## [Exercise description]
Once you reach the line containing "The image size is (784, 661).", return it and every line after it exactly, through the end of the records below, with no pictures.

(Dataset entries)
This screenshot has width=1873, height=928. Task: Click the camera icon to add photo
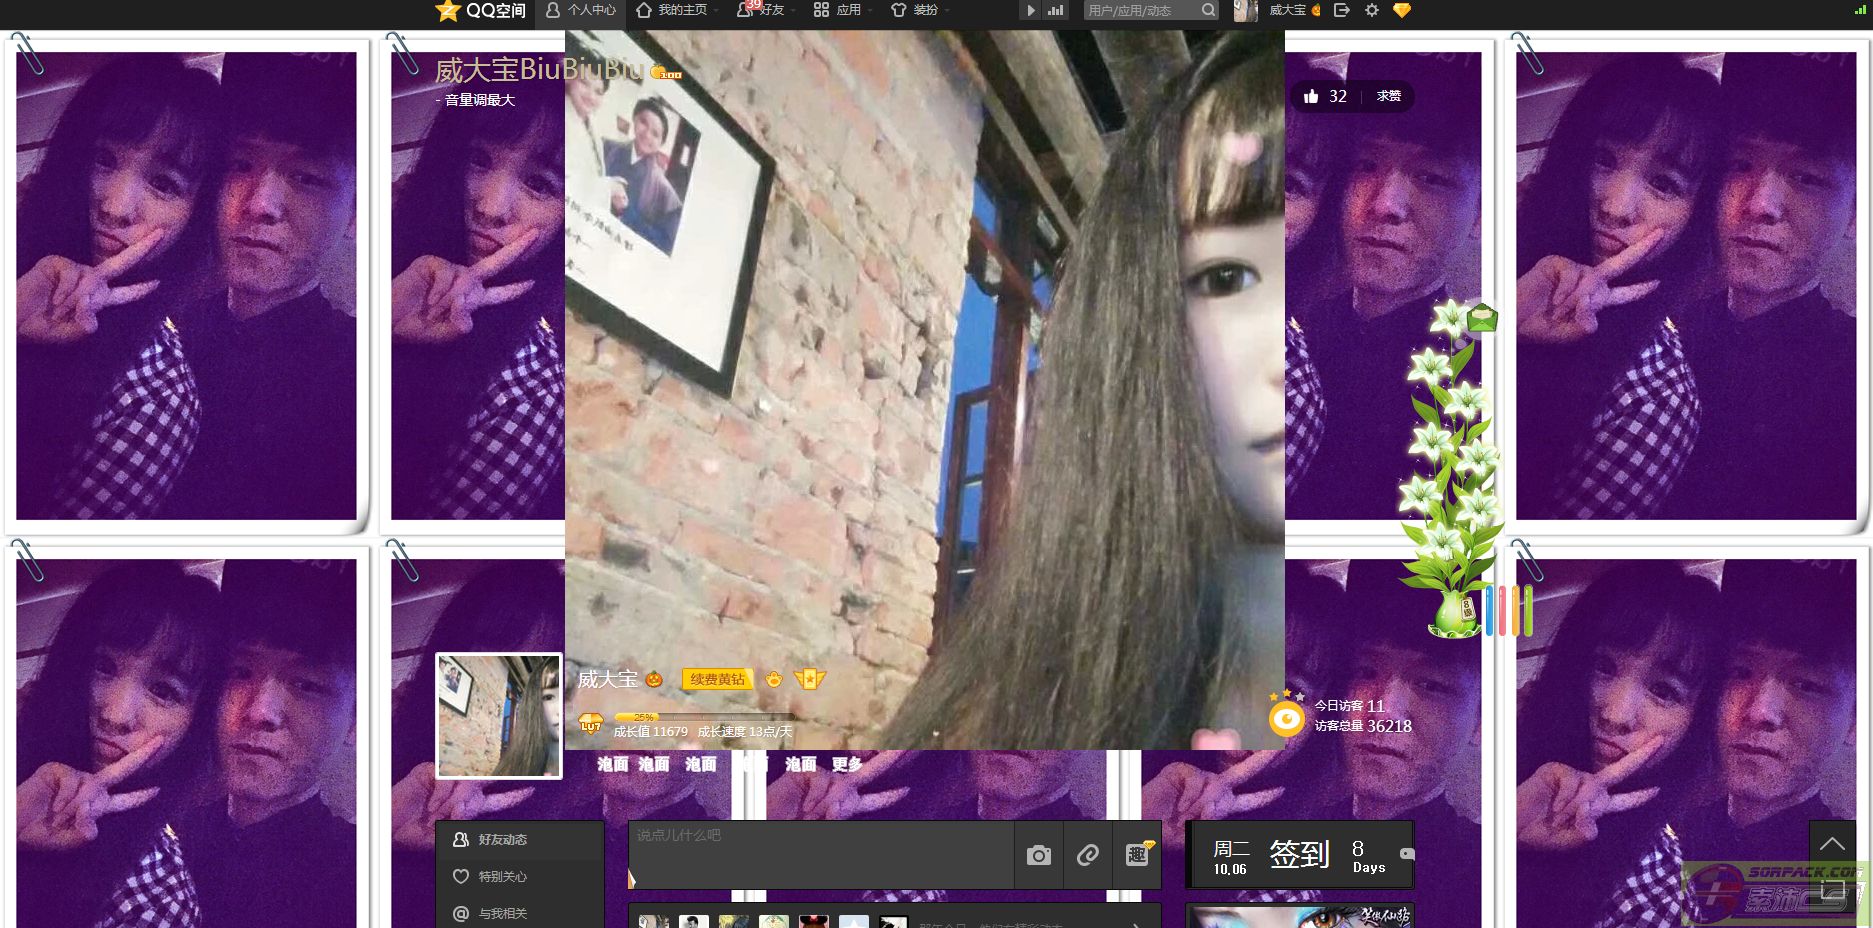click(1039, 855)

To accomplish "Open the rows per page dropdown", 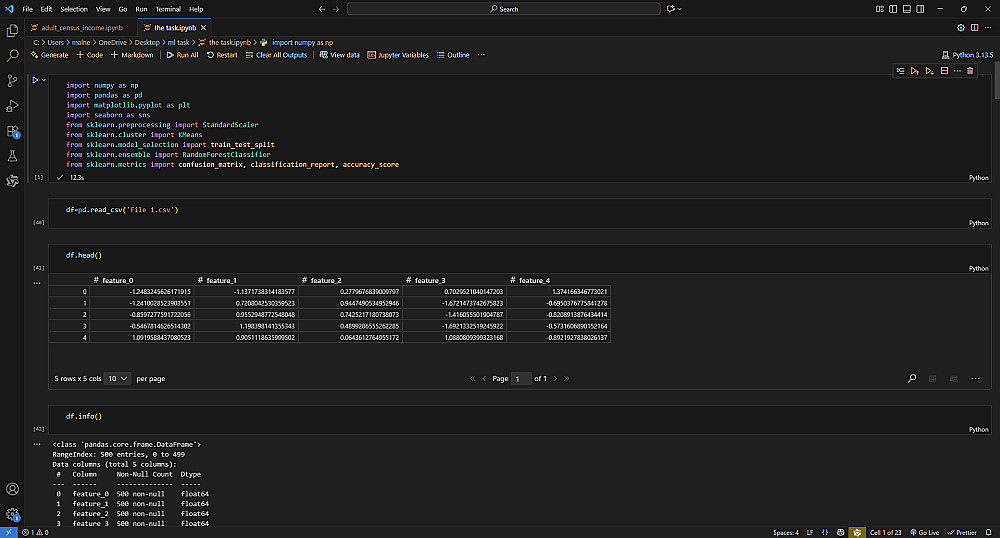I will click(118, 379).
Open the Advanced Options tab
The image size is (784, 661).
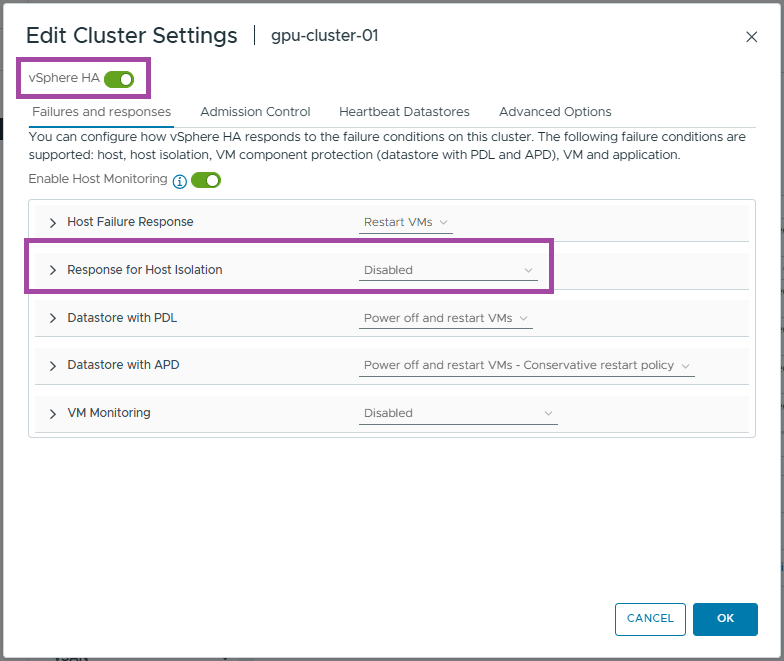click(555, 112)
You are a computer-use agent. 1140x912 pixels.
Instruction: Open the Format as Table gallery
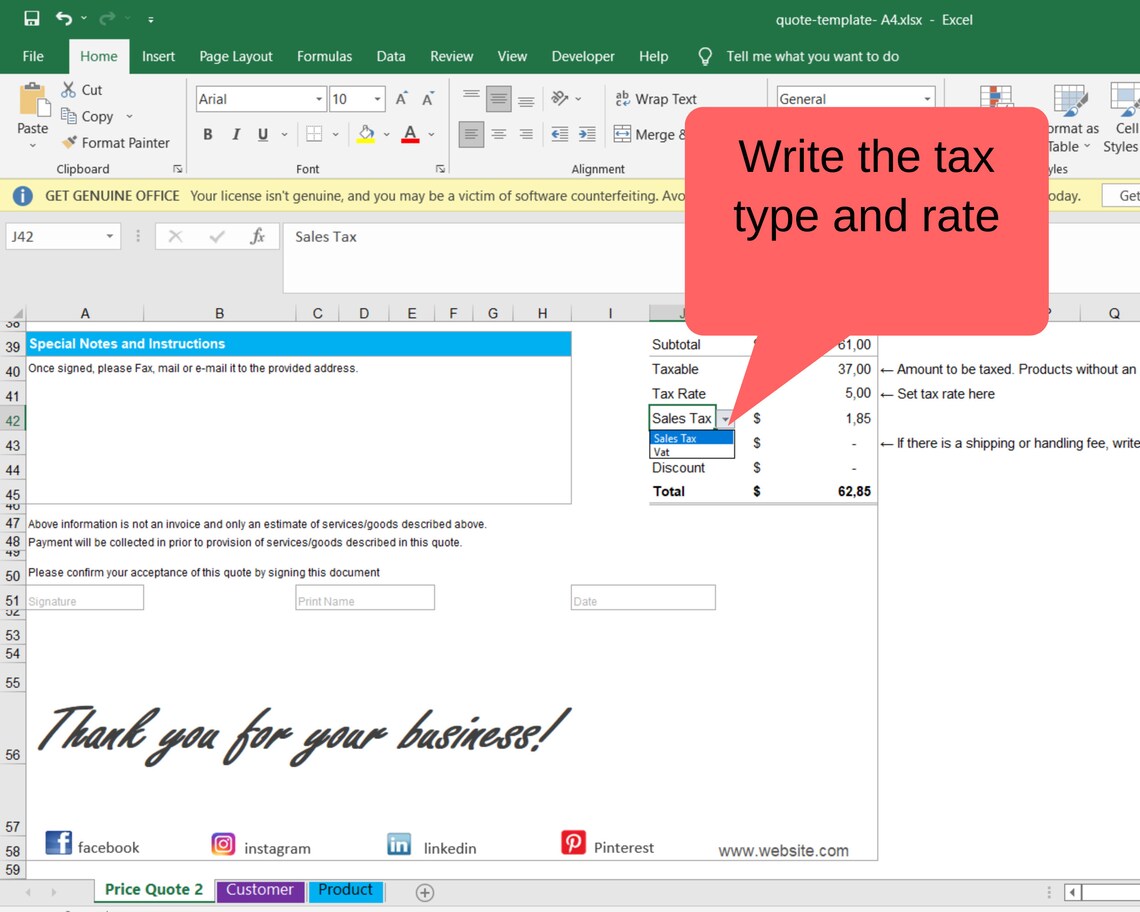[1068, 119]
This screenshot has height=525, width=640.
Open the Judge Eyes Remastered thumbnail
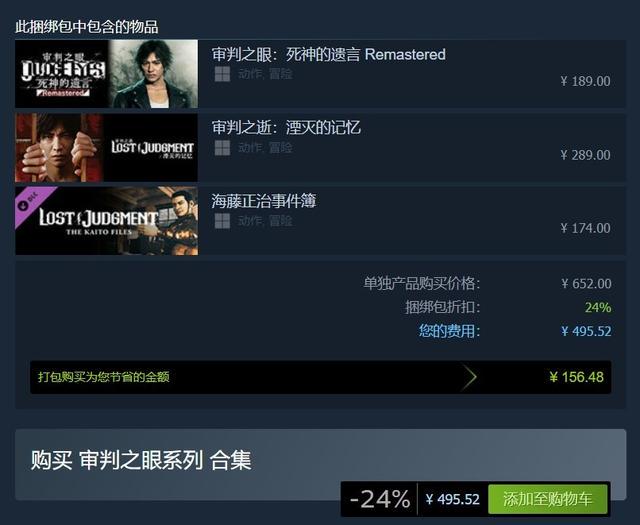[107, 74]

## [Exercise solution]
The image size is (784, 661).
click(555, 112)
You are a computer-use agent. 1140x912 pixels.
Instruction: Open the Format as Table gallery
[1068, 119]
This screenshot has height=525, width=640.
Open the Judge Eyes Remastered thumbnail
[107, 74]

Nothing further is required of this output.